(Pixel coordinate grounding data)
= = = = =

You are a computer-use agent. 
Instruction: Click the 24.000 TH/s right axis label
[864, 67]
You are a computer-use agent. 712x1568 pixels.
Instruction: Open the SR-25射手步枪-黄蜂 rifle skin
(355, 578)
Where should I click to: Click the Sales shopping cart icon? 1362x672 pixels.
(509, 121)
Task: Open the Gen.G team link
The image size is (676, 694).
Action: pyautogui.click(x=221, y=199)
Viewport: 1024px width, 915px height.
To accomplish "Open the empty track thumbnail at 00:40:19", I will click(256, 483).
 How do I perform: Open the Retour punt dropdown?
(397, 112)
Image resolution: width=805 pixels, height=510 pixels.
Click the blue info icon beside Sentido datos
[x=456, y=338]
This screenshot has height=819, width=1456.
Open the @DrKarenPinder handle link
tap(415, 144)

= = = = =

PROBLEM STATEMENT: The word "computer" may appear on some lines of these records; state how many such lines there are, and nothing else.

RESPONSE: 2